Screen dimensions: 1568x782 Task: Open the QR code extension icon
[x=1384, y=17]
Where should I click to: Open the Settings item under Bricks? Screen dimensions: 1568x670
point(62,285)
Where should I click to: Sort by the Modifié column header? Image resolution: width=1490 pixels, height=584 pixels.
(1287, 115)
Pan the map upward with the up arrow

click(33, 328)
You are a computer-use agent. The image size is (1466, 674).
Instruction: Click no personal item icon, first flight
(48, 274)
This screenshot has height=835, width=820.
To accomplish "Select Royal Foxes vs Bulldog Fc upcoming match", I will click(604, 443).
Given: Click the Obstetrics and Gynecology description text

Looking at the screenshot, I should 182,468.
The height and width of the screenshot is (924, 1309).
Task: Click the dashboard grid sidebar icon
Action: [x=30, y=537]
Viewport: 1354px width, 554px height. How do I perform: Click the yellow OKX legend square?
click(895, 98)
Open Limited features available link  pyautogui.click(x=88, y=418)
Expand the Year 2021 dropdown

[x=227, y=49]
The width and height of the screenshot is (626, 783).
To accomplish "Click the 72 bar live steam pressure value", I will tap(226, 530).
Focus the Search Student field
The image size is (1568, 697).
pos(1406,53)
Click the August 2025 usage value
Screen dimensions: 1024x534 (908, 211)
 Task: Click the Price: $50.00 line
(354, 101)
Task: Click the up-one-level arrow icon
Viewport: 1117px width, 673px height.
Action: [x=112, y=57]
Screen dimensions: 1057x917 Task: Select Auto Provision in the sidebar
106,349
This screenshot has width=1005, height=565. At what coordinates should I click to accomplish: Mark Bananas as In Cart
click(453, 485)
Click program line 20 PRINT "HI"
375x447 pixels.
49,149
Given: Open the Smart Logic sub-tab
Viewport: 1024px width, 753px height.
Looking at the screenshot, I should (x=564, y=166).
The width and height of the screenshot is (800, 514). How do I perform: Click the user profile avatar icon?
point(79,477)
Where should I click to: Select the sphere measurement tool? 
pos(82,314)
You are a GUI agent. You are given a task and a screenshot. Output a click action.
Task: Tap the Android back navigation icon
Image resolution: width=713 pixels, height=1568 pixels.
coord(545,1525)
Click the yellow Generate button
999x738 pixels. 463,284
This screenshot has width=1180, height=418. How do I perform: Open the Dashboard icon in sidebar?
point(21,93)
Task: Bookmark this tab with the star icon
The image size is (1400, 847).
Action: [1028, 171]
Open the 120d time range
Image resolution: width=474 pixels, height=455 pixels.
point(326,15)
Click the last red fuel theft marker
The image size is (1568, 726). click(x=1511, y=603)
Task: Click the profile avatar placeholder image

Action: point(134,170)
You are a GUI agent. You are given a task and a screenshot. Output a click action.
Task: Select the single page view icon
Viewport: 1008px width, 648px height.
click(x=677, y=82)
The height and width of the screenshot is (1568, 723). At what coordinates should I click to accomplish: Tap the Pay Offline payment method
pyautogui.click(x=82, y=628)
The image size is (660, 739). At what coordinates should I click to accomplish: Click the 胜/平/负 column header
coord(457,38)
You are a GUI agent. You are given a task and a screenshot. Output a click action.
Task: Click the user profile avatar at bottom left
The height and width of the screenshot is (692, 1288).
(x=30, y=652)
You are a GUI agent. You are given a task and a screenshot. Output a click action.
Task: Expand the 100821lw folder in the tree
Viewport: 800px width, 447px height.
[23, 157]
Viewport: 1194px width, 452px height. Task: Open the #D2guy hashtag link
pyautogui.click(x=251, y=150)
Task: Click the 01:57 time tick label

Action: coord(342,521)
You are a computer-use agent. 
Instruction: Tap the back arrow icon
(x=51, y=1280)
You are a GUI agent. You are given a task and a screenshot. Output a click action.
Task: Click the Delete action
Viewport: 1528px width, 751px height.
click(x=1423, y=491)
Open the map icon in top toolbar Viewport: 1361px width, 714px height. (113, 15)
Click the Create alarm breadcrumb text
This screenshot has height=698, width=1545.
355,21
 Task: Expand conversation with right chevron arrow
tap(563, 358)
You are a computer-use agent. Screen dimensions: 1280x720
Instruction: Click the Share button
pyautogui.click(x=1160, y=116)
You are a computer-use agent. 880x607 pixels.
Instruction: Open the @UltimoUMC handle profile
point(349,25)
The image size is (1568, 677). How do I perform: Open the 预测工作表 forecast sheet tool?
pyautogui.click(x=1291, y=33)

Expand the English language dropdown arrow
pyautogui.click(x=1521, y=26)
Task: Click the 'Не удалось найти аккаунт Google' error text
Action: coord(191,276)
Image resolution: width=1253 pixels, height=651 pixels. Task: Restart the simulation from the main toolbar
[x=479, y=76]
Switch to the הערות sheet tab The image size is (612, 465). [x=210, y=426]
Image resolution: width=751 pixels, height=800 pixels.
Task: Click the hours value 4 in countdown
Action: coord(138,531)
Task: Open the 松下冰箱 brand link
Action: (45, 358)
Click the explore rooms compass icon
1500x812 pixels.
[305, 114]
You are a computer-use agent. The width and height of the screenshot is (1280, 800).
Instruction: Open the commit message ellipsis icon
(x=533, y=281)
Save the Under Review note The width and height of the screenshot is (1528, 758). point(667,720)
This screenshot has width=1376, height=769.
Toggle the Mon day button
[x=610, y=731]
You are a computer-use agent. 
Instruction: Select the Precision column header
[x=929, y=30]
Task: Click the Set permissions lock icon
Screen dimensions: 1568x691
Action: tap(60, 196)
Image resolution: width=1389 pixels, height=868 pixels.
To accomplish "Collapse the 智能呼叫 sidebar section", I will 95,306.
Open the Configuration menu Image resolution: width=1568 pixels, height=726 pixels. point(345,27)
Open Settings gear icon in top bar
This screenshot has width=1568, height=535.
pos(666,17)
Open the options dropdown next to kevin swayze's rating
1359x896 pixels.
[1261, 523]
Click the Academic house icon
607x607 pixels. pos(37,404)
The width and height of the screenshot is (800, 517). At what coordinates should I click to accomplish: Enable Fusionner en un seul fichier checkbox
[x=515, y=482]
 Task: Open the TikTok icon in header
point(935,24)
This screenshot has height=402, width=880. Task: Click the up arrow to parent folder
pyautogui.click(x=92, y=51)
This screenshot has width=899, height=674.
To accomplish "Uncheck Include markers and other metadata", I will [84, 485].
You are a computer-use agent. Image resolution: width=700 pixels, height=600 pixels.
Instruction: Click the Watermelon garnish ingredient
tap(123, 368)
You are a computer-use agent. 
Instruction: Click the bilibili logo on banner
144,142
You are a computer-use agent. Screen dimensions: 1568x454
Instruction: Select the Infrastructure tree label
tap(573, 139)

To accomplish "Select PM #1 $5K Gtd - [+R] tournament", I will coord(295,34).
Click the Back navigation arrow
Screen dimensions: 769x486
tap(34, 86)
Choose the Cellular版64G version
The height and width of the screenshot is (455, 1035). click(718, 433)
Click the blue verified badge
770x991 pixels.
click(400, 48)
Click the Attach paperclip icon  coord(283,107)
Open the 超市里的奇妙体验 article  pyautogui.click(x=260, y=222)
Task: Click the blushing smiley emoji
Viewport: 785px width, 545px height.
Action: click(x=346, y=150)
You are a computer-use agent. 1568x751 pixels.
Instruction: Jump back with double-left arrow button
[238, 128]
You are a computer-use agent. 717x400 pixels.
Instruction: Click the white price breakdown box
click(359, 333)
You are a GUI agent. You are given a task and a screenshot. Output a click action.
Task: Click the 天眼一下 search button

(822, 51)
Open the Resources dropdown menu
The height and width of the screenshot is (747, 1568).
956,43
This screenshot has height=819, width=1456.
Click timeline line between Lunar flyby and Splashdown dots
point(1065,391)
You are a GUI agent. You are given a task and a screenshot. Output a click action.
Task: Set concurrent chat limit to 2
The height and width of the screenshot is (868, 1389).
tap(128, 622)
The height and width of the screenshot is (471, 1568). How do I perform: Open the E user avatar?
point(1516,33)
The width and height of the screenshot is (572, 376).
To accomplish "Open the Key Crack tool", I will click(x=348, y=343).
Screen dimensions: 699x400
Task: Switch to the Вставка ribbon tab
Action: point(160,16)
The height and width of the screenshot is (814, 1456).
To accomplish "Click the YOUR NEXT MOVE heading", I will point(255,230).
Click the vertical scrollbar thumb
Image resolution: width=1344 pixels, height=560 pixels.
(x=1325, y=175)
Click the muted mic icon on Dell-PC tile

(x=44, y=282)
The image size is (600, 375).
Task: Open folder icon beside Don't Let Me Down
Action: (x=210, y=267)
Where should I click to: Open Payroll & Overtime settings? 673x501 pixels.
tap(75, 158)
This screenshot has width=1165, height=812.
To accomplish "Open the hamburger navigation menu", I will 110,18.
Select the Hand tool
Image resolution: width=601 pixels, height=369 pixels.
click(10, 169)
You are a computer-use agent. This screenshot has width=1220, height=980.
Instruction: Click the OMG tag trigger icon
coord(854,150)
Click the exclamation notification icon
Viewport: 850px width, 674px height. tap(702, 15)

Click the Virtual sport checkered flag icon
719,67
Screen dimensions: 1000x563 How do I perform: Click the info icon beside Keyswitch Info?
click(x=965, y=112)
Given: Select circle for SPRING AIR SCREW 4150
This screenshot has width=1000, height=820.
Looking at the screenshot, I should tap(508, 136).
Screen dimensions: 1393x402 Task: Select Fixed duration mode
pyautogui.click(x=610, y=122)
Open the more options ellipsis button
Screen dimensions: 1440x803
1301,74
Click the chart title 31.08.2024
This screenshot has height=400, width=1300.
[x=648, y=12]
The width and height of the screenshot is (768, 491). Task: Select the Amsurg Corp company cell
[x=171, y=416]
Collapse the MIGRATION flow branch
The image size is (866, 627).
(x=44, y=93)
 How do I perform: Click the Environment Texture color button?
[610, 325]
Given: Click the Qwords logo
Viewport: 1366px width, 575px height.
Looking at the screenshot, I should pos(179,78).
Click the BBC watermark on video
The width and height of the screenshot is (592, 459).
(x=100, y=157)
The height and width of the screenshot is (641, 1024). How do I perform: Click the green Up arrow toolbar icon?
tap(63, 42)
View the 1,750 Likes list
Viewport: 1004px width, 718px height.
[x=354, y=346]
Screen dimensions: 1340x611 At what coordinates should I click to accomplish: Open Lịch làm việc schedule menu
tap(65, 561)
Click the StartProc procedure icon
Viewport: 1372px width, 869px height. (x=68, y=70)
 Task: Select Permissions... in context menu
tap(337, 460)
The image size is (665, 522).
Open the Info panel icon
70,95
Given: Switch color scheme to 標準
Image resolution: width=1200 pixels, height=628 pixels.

• • •

_What you need to do:_ Each line from the one containing "Click the StartProc procedure icon" down to the final line of the listing must appear in the answer exactly as written, and no other line may.

_Written solution:_
Click the StartProc procedure icon
Viewport: 1372px width, 869px height. (x=68, y=70)
 Task: Select Permissions... in context menu
tap(337, 460)
The image size is (665, 522).
Open the Info panel icon
70,95
Given: Switch color scheme to 標準
Image resolution: width=1200 pixels, height=628 pixels.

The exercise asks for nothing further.